Coffee doesn’t grow just anywhere. It needs high elevation to create microclimates suitable for ripening the fruit and eventually drying the the beans, which is why Finca San Jose de las Nubes is located on a very large mountain. Once you eventually reach the city of Matagalpa, imagine climbing into the backseat of a truck, no seat belts. A driver begins your journey in first gear up a 30-degree slope, off-roading not over potholes, but rain forest gullies. The trip is just eight or 10 miles, but it takes you an hour to drive up the mountain’s winding, jostling path. Once, the truck broke and a team of men had to remove thousands of pounds of coffee from the bed, flip the car over, re-weld the frame, and load it again.

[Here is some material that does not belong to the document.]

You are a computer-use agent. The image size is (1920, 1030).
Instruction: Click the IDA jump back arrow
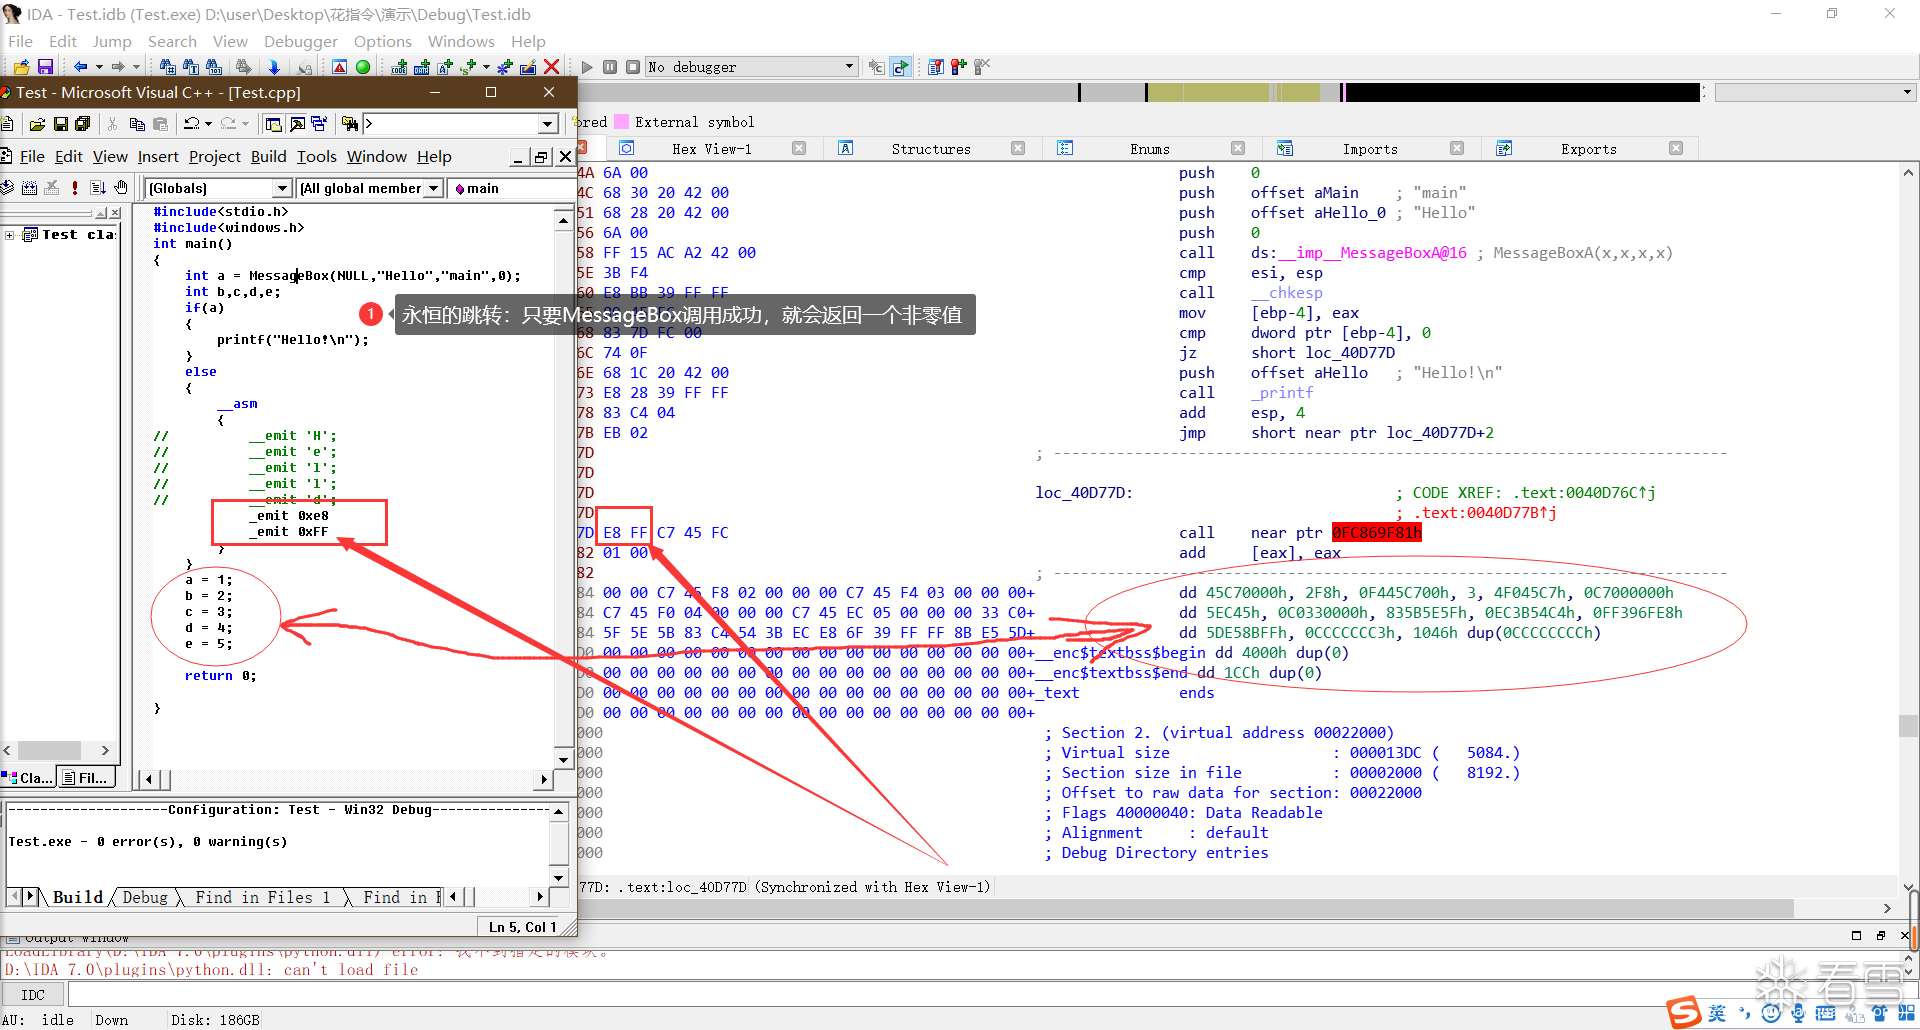pos(80,67)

Coming down the mountain, without brakes, is harrowing. And that’s when the clock is ticking. In the oppressive humidity of a rain forest, coffee ferments in a matter of hours, and transportation to the drying facilities is the only thing that can halt the process.
“You could take a really high-grade coffee, and the truck breaks down and you can’t get down the hill,” Robertson says. “Then it ferments a little too much and then you have 89-scored coffee that’s now scoring at a 75, and then we can’t buy it because at that point it’s going to taste like sour wine.”
But Blanchard’s found a fix: building a road would not only help ensure their product’s transportation but improve — and potentially save — the lives of the farmers. Toward the end of summer, they wired the money and a team of 15 men quickly set to digging and laying gravel for a safe, man-made road that should be completed this month or next.
In Colombia, they’re working to provide transportation to middle schools, in an effort to curb the area’s elementary-school dropout rates. In Nicaragua, they’re sourcing tools for the clinic’s first dental program. In Ethiopia, they’re working with a nongovernmental organization that teaches former child soldiers agricultural skills.
“We don’t want to run the risk of trying to guilt our customers. That’s not the goal. And it’s not a goal to be able to brag about the nice things that we’ve done,” Robertson says of the humanitarian work, adding, “No matter what we do, we just want it to be a net win for everybody. Not just feel-good, and not just for our benefit.”